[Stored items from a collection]
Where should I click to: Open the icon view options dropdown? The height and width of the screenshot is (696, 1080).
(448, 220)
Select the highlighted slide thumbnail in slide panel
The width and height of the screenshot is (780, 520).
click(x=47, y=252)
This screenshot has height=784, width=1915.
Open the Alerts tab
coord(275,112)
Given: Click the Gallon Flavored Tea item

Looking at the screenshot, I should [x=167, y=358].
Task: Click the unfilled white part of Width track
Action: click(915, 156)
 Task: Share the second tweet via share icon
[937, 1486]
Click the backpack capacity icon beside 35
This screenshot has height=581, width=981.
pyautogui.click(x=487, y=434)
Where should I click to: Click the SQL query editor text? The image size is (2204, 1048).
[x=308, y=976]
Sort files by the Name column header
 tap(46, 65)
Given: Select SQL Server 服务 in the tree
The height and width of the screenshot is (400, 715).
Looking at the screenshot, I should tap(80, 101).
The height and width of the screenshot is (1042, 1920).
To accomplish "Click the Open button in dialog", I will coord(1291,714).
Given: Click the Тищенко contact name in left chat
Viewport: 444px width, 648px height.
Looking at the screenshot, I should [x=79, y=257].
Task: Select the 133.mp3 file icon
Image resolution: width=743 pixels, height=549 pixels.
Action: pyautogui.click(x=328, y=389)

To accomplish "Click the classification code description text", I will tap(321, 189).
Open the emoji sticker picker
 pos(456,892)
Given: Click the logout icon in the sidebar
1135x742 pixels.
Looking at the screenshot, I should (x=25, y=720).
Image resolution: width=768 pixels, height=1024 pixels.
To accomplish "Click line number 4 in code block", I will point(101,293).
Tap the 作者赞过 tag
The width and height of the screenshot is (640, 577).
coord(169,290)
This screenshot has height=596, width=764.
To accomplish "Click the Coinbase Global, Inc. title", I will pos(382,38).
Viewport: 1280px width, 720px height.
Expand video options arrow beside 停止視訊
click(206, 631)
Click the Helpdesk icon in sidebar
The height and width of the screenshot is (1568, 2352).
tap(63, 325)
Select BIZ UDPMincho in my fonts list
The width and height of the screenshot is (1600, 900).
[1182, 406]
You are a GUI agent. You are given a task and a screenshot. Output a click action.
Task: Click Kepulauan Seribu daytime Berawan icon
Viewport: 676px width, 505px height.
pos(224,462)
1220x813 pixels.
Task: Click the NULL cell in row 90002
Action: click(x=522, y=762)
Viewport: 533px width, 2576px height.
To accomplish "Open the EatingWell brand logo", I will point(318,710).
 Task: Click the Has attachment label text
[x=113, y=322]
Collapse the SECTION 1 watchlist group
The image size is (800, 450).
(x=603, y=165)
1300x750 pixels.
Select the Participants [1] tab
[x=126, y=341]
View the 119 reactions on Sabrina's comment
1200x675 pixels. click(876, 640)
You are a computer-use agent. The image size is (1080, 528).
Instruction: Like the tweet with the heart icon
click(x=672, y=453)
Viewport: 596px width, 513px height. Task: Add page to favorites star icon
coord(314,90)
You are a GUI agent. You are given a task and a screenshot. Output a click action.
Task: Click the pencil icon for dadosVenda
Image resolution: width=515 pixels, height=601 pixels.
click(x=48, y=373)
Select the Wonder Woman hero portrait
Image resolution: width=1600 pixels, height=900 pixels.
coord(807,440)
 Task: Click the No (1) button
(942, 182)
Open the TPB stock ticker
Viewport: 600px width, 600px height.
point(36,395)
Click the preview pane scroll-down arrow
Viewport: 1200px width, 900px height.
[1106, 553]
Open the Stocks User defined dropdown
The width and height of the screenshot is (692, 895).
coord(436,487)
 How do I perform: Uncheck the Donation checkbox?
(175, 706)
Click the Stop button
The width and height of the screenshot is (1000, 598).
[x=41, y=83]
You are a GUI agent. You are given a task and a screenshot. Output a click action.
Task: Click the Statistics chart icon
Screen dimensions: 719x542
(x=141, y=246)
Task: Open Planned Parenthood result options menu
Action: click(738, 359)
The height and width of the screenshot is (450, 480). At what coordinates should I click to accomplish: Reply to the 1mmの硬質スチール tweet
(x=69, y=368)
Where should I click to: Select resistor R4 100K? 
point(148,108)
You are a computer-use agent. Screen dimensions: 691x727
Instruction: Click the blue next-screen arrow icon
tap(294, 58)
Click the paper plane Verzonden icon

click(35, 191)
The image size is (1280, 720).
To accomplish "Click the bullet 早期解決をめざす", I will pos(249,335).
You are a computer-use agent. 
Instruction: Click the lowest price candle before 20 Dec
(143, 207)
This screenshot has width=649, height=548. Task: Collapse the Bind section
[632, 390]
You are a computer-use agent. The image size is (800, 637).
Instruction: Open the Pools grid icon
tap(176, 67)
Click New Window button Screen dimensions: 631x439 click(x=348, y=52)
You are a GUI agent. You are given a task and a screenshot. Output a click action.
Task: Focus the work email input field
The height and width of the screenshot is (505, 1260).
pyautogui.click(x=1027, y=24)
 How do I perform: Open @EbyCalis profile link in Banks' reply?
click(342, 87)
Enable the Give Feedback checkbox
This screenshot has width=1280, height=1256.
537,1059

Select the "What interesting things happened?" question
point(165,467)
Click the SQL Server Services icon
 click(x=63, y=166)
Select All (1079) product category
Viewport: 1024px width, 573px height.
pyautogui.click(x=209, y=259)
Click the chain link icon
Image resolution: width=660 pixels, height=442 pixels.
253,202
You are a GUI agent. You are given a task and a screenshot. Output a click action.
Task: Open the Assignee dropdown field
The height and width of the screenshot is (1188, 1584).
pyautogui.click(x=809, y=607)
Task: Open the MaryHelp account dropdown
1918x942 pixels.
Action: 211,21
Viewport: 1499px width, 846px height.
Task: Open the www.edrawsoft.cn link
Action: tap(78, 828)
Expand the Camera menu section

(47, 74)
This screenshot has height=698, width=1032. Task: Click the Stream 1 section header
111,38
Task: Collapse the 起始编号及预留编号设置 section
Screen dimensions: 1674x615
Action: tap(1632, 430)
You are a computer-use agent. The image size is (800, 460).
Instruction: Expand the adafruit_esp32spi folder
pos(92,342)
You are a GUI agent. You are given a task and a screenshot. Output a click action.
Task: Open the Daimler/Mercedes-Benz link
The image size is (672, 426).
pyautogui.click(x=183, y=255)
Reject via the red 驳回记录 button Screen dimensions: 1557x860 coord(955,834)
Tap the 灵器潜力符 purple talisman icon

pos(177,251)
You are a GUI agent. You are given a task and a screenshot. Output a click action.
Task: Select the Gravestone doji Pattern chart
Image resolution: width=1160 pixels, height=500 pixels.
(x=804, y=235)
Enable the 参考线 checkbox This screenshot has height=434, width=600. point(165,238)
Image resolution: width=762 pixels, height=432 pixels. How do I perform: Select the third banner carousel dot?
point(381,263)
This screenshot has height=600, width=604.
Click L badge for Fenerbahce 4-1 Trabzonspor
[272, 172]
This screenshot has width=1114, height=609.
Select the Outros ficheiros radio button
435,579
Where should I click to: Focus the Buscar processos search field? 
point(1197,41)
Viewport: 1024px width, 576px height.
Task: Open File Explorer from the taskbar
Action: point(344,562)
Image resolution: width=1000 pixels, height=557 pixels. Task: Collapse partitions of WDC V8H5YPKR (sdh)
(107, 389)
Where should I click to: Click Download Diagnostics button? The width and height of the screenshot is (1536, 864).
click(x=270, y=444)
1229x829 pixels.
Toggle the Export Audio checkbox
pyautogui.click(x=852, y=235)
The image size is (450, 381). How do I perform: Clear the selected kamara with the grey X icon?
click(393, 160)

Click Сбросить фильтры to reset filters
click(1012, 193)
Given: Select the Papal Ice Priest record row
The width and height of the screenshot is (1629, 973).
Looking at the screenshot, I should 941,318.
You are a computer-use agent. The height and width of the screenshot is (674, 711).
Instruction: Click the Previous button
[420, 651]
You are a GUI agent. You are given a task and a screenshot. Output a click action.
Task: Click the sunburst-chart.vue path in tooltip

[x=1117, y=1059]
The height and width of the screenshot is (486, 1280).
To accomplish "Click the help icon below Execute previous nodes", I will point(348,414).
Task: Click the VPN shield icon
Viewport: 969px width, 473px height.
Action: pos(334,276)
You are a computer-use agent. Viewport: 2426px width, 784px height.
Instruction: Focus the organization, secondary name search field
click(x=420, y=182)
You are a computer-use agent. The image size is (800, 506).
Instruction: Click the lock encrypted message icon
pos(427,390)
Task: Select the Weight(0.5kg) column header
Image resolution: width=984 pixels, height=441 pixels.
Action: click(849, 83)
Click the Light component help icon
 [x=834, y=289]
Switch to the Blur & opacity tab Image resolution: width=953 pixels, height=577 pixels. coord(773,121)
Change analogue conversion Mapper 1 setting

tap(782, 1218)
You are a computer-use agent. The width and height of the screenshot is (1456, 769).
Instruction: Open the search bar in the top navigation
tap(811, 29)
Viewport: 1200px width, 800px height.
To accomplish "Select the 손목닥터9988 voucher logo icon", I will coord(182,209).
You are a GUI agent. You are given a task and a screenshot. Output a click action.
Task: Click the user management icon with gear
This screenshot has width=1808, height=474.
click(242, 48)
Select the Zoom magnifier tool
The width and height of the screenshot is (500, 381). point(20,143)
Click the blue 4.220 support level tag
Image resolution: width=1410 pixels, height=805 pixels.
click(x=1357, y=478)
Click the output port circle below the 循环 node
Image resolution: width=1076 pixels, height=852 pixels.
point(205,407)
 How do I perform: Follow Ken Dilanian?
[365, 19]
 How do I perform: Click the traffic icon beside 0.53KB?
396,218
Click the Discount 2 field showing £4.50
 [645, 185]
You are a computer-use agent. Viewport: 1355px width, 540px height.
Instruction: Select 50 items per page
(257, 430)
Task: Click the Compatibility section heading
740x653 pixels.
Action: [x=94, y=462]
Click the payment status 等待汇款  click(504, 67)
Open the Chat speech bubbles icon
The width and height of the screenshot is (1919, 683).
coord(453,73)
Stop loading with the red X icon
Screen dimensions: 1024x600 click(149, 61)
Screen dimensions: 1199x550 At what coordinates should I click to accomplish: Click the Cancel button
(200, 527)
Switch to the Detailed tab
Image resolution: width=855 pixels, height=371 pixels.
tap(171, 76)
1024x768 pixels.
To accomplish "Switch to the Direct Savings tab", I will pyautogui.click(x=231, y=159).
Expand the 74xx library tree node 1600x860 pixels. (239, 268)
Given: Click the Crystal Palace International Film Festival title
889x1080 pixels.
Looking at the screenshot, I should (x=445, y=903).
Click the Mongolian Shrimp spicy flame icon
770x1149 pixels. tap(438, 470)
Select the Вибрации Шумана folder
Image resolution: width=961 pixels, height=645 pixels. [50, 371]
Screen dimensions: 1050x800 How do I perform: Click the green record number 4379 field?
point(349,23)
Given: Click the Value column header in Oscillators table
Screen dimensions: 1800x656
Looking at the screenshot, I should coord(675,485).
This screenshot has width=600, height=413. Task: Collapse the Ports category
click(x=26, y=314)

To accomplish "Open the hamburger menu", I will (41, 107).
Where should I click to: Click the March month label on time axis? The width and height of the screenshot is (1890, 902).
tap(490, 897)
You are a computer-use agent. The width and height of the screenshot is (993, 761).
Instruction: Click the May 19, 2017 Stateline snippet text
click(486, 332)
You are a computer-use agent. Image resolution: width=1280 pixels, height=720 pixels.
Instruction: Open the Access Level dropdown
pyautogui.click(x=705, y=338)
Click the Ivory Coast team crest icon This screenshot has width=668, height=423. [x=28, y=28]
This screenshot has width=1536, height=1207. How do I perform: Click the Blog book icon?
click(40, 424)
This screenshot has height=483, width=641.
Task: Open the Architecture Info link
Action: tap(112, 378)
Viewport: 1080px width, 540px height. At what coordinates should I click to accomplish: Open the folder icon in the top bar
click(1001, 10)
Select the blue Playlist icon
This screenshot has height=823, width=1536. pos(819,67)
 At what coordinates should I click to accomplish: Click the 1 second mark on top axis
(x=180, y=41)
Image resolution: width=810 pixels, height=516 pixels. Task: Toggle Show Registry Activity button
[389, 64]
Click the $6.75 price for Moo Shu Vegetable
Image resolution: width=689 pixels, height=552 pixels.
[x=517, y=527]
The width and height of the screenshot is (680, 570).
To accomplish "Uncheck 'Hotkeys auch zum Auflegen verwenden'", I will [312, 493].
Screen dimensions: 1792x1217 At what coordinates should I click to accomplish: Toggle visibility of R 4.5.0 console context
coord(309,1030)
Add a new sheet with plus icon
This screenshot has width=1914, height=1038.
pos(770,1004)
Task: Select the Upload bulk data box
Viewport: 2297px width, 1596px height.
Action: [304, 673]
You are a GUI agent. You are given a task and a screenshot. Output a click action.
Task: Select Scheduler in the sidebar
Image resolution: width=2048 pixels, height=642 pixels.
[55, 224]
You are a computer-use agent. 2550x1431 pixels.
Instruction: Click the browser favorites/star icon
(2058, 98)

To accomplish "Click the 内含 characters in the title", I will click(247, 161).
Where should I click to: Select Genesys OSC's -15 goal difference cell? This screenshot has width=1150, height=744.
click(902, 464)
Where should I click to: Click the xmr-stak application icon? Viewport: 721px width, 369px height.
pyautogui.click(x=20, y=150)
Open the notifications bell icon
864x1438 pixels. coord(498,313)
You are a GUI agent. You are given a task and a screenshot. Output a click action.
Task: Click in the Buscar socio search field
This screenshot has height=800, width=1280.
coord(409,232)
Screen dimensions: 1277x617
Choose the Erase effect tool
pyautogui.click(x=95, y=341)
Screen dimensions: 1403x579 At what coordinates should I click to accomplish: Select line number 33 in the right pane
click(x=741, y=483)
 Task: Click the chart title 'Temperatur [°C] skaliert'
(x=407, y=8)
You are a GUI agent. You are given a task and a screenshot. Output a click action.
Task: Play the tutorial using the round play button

§ Problem statement
Only lines containing the string "below" are needed. Pull each of them out of the records above.

§ Response
To accomplish "Click the help icon below Execute previous nodes", I will point(348,414).
Click the output port circle below the 循环 node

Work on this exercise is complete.